-- PROBLEM DESCRIPTION --
Each line of the material below with the word "click" is to be reported.
── RECORD SET
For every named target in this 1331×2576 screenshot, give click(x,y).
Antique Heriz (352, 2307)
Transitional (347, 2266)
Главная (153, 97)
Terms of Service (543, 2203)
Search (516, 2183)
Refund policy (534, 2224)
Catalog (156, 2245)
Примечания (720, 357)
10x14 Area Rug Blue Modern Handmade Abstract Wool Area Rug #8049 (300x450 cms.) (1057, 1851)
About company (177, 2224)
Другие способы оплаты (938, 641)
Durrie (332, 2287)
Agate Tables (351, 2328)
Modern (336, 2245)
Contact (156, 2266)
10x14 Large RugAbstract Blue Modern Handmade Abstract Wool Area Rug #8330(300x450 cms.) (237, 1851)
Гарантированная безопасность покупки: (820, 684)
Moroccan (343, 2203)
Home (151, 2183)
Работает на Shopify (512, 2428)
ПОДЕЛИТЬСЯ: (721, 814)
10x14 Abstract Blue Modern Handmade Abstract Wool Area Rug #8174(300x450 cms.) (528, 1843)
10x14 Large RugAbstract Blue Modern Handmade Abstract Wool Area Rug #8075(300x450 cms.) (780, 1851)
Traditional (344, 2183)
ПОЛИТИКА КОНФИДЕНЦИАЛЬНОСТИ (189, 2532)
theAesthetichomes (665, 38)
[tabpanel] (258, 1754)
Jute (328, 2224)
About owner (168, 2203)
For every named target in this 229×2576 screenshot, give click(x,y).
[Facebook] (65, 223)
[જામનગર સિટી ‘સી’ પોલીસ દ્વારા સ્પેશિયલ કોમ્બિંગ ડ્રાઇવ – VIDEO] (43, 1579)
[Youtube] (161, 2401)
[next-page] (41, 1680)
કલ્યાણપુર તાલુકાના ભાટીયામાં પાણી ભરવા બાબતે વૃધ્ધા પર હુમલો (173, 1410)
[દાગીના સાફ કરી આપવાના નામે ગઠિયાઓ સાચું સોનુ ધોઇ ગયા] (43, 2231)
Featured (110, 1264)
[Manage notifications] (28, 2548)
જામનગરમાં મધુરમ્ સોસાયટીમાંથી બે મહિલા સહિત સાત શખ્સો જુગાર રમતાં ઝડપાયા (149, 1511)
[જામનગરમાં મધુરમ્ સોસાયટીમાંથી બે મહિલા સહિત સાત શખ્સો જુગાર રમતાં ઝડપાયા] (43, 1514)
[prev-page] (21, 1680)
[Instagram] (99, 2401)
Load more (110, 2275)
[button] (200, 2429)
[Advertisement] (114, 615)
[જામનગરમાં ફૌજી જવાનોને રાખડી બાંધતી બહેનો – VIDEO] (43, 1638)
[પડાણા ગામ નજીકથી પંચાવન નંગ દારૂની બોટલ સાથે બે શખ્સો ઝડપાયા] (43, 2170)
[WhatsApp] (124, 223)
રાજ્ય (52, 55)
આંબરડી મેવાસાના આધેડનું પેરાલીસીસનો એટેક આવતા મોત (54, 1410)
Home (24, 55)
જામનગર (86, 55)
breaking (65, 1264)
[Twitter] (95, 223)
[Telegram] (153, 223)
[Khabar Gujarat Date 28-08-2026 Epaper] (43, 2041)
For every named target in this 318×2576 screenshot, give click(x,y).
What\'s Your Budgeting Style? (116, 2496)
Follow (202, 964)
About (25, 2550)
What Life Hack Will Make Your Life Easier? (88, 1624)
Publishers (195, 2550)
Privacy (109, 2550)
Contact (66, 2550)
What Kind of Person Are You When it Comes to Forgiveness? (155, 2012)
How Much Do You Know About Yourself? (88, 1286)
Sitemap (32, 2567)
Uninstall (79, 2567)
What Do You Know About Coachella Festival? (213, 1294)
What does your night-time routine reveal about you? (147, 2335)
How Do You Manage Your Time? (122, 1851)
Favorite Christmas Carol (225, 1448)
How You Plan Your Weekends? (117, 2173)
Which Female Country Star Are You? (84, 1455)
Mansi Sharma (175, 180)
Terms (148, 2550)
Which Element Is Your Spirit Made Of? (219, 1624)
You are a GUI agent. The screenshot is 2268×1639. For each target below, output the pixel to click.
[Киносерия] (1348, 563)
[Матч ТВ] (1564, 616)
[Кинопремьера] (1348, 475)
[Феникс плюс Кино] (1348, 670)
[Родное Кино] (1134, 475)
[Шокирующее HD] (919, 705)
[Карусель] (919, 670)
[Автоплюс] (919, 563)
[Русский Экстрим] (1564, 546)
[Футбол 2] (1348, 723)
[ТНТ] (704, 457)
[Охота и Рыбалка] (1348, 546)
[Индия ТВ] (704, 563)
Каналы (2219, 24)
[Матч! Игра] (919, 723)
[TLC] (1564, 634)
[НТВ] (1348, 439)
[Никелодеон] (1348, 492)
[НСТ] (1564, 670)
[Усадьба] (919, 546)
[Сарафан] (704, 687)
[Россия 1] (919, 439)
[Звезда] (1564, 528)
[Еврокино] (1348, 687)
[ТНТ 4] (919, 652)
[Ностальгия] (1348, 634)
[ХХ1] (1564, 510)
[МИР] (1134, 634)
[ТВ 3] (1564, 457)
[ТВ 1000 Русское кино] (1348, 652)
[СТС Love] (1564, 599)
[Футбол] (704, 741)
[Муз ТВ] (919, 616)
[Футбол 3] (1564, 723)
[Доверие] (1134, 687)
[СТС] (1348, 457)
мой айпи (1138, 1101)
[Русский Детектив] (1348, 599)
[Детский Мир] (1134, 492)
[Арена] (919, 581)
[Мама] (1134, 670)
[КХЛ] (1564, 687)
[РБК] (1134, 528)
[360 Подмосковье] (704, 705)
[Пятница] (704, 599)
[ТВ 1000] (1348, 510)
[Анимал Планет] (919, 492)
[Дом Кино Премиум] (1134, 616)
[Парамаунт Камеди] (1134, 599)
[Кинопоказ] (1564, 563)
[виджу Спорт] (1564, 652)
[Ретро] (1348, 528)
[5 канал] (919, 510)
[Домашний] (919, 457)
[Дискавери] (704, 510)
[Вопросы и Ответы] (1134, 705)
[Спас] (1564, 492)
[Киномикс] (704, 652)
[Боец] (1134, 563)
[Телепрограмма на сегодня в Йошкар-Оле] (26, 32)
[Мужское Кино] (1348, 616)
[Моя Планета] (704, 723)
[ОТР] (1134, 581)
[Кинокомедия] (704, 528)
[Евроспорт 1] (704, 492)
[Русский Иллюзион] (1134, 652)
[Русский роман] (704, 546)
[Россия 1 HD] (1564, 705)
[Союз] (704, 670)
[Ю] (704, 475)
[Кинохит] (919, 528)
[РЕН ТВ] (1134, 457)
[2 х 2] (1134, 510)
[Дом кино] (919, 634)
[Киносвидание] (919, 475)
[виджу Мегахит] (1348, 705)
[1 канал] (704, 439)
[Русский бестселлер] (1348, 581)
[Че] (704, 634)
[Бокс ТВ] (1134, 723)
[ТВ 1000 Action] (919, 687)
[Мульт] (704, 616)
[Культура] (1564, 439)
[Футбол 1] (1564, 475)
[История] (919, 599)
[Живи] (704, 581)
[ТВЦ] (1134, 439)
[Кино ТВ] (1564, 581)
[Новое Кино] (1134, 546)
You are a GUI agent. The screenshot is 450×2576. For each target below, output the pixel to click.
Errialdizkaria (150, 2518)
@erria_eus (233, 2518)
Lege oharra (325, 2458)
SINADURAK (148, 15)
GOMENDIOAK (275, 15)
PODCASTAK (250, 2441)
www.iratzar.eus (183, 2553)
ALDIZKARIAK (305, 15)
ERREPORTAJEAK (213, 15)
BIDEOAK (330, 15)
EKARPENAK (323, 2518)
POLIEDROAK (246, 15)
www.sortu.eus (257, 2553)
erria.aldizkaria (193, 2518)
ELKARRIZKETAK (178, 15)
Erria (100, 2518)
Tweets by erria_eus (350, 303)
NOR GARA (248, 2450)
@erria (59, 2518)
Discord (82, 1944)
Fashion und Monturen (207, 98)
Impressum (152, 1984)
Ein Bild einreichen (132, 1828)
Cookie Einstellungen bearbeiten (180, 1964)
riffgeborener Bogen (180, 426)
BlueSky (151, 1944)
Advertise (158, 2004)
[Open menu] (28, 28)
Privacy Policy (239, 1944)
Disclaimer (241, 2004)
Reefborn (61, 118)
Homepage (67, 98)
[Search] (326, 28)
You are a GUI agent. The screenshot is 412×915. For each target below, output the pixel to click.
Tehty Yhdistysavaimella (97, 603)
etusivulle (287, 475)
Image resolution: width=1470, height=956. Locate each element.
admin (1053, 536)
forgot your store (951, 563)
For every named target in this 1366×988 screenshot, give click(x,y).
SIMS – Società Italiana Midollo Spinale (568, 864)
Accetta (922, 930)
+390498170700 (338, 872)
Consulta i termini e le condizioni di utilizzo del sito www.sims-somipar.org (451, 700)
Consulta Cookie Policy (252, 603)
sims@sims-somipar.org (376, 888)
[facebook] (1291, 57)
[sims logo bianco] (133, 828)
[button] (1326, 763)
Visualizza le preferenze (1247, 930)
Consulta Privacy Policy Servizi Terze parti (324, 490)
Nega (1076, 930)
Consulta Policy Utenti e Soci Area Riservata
────
-- OUTPUT BELOW --
For every named target in this 1331×2576 screenshot, give click(x,y).
For every named target in this 229×2576 screenshot, give click(x,y).
For every named target in this 318×2576 screenshot, give click(x,y).
You are a GUI agent. The screenshot is 2268×1639. For each target below, output the pixel to click.
You are a GUI agent. The screenshot is 450×2576. For each target below, output the pixel to click.
You are a GUI agent. The screenshot is 412×915. For each target below, output the pixel to click.
For every named target in this 1366×988 screenshot, give click(x,y).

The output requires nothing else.